§ **DIRECTIONS**
Format the data between the lines holding "What do you see at coordinates (480, 481)" and "What do you see at coordinates (164, 100)", inclusive, as a Markdown table with the columns No. and Entry. Number each line in order and leave out any blank lines.

----------------------------------------

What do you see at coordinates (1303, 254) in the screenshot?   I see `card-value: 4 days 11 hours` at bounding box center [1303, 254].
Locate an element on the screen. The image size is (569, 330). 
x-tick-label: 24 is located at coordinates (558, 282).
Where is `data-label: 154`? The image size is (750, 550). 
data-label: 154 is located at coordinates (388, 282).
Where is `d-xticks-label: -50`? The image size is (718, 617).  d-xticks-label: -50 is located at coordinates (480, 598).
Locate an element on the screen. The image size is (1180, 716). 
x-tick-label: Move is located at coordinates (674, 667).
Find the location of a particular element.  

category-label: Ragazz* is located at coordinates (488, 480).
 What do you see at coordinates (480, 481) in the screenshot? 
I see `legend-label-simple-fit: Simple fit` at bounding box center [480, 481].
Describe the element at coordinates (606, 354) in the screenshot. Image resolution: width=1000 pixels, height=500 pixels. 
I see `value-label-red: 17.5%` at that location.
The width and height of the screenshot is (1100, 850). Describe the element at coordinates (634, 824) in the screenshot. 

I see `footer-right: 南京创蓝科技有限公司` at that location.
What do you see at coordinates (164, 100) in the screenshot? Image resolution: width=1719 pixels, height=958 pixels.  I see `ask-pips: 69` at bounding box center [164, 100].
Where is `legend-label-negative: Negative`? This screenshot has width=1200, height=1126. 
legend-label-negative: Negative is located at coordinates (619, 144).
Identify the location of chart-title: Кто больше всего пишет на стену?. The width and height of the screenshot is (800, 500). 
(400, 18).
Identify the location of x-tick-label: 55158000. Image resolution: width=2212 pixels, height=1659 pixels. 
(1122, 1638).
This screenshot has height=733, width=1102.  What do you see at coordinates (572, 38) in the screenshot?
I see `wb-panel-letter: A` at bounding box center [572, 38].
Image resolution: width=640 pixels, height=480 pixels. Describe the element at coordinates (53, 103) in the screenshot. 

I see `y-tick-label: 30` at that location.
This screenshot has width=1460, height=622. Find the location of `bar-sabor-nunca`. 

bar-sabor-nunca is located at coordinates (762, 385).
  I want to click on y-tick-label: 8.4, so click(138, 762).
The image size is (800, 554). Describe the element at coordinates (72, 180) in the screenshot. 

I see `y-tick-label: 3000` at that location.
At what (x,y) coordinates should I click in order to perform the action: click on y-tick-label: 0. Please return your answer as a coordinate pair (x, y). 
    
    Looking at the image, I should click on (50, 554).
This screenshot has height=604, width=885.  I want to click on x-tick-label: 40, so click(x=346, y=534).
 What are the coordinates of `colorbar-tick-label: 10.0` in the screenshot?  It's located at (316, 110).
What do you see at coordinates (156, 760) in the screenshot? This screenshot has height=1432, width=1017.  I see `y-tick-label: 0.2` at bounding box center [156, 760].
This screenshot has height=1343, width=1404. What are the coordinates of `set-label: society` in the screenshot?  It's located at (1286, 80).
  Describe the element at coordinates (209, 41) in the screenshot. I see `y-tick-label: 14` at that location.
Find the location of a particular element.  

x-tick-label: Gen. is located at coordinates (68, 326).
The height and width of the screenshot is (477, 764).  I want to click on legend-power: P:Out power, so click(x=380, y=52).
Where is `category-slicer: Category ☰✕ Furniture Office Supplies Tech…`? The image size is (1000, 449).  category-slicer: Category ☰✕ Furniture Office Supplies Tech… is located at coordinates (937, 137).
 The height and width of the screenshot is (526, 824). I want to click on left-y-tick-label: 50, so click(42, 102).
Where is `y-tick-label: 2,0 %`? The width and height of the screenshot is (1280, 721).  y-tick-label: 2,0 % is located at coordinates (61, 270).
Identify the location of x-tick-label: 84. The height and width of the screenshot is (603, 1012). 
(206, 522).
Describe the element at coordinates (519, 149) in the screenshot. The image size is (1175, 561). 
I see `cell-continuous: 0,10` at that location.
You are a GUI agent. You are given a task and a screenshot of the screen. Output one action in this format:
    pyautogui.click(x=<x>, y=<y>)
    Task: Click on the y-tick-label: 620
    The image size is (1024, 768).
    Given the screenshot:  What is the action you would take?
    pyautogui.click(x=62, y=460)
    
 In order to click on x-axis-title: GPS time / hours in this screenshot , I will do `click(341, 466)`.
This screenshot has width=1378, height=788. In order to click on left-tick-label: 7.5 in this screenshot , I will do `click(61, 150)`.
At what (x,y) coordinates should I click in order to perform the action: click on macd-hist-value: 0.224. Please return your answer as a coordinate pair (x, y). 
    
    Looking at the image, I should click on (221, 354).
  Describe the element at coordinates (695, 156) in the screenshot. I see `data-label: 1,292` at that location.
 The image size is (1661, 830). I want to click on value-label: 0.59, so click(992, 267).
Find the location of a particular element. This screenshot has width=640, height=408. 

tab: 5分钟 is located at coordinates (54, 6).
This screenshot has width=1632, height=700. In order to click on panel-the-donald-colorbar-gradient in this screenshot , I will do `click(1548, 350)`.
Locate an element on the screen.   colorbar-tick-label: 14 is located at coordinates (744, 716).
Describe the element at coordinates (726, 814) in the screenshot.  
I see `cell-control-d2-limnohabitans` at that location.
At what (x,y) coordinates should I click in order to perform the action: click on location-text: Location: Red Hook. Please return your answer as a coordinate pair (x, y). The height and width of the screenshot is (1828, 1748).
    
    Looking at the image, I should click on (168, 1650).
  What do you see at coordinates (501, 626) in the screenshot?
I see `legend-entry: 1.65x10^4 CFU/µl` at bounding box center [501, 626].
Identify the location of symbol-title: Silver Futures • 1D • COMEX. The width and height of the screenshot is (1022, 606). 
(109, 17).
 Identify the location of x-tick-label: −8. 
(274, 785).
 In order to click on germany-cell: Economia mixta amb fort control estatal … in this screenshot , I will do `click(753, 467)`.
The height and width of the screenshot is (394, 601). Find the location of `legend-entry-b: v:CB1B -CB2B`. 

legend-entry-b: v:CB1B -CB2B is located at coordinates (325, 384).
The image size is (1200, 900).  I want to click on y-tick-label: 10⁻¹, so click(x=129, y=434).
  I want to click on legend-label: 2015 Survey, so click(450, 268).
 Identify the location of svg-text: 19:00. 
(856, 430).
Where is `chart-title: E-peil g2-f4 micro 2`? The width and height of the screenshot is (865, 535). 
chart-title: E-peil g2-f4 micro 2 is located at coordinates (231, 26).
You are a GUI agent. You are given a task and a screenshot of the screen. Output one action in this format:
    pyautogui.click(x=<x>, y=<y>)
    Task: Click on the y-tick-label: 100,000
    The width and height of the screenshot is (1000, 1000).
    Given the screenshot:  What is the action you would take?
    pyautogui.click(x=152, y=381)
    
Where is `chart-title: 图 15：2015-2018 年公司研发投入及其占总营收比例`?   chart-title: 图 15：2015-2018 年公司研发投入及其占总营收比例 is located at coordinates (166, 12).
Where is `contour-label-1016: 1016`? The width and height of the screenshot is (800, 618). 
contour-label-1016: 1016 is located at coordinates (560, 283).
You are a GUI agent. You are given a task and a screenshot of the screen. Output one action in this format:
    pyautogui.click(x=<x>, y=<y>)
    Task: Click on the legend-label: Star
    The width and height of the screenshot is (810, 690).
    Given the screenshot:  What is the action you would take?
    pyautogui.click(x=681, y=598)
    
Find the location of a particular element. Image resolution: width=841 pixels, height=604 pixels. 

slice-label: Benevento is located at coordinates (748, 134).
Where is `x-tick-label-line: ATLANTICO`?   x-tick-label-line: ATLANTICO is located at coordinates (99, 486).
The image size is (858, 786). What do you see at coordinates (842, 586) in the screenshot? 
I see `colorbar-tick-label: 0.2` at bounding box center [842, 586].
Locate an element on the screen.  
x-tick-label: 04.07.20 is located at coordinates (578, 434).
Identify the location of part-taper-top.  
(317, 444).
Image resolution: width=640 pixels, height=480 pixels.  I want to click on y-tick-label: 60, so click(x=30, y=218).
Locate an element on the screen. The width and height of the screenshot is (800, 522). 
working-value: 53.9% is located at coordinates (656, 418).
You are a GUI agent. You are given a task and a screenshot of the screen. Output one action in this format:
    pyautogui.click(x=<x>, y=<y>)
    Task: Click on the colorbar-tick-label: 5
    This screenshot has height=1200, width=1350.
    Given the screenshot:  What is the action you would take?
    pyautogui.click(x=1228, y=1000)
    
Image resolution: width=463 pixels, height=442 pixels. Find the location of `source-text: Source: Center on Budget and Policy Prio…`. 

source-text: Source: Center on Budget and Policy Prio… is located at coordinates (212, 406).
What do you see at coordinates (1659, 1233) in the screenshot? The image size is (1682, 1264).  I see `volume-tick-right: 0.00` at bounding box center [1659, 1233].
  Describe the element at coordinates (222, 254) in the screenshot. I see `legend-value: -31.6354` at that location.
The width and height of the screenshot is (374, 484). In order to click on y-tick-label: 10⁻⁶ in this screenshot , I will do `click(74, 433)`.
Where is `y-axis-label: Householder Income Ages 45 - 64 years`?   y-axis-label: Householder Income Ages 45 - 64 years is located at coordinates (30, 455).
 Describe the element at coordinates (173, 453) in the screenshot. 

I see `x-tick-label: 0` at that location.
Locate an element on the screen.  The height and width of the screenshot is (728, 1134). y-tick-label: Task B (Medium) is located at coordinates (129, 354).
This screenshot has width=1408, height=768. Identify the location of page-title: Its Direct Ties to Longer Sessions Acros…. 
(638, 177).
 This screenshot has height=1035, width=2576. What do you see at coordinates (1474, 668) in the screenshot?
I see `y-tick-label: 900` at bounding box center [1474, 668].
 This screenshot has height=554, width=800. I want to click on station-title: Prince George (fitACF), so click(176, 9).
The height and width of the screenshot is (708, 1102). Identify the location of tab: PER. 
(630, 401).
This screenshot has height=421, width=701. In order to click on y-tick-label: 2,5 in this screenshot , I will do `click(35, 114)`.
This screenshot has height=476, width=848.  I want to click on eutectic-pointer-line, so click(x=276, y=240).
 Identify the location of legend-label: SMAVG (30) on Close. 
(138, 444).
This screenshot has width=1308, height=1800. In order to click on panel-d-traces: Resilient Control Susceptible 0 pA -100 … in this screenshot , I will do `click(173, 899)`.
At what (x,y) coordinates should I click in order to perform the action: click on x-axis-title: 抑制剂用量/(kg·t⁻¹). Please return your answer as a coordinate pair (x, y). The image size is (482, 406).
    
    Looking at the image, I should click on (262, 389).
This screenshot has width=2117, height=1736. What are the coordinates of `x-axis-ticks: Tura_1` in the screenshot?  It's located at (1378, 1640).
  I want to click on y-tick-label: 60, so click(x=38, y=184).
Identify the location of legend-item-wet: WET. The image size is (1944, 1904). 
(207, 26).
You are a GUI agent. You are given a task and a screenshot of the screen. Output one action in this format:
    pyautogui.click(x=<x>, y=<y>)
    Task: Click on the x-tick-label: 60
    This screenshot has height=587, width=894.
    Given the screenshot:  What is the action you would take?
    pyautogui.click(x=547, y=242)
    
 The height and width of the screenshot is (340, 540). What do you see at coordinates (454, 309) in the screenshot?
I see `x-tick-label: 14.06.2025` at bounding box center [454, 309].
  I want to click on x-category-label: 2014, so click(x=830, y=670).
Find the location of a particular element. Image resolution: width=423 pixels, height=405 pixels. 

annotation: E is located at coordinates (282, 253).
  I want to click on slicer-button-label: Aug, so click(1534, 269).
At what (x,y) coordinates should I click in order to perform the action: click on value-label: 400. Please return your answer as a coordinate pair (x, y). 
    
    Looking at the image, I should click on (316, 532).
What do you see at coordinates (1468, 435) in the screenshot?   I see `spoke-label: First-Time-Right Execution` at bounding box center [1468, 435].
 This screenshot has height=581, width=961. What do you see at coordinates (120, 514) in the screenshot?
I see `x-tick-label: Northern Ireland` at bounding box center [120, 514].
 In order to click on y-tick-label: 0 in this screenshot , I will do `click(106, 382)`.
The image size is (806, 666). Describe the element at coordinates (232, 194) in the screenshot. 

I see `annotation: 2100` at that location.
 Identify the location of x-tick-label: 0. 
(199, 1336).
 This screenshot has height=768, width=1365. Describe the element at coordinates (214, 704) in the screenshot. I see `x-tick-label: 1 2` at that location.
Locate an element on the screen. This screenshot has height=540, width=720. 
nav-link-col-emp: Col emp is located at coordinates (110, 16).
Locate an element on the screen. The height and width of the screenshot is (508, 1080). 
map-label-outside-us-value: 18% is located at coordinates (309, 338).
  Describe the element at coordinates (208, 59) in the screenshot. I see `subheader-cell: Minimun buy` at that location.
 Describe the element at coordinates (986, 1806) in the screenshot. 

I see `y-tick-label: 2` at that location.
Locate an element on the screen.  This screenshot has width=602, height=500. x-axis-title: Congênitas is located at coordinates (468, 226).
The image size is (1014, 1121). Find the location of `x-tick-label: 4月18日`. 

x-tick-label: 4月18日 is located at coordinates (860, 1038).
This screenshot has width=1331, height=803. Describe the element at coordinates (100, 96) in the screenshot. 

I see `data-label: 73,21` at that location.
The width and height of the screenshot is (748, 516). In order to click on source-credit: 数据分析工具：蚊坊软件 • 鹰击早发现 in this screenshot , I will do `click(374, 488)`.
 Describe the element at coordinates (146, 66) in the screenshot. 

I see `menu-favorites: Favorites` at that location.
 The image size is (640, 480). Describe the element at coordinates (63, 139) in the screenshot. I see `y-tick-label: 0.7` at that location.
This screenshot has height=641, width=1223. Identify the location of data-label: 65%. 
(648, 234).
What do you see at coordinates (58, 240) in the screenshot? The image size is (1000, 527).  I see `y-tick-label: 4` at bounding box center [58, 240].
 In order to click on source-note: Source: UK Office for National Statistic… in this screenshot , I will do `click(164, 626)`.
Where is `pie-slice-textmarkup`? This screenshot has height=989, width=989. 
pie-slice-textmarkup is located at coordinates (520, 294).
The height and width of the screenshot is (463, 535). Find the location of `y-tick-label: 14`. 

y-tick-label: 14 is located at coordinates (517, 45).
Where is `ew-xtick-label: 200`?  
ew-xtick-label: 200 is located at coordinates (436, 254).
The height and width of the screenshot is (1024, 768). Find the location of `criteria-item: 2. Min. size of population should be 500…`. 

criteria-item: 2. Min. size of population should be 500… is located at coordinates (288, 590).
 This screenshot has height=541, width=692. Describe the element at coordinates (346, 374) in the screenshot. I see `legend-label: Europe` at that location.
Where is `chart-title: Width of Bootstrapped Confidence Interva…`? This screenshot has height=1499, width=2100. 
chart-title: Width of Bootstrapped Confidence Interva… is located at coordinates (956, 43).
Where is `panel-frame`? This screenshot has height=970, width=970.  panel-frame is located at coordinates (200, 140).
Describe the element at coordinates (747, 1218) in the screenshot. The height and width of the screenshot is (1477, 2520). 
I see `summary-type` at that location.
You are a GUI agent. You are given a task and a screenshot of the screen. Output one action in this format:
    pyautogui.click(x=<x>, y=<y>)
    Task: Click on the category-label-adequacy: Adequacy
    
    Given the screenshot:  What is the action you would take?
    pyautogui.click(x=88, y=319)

----------------------------------------

§ **EXPECTED ANSWER**
| No. | Entry |
|---|---|
| 1 |  What do you see at coordinates (480, 481) in the screenshot?  |
| 2 | I see `legend-label-simple-fit: Simple fit` at bounding box center [480, 481]. |
| 3 | Describe the element at coordinates (606, 354) in the screenshot. Image resolution: width=1000 pixels, height=500 pixels.  |
| 4 | I see `value-label-red: 17.5%` at that location. |
| 5 | The width and height of the screenshot is (1100, 850). Describe the element at coordinates (634, 824) in the screenshot.  |
| 6 | I see `footer-right: 南京创蓝科技有限公司` at that location. |
| 7 | What do you see at coordinates (164, 100) in the screenshot? Image resolution: width=1719 pixels, height=958 pixels.  I see `ask-pips: 69` at bounding box center [164, 100]. |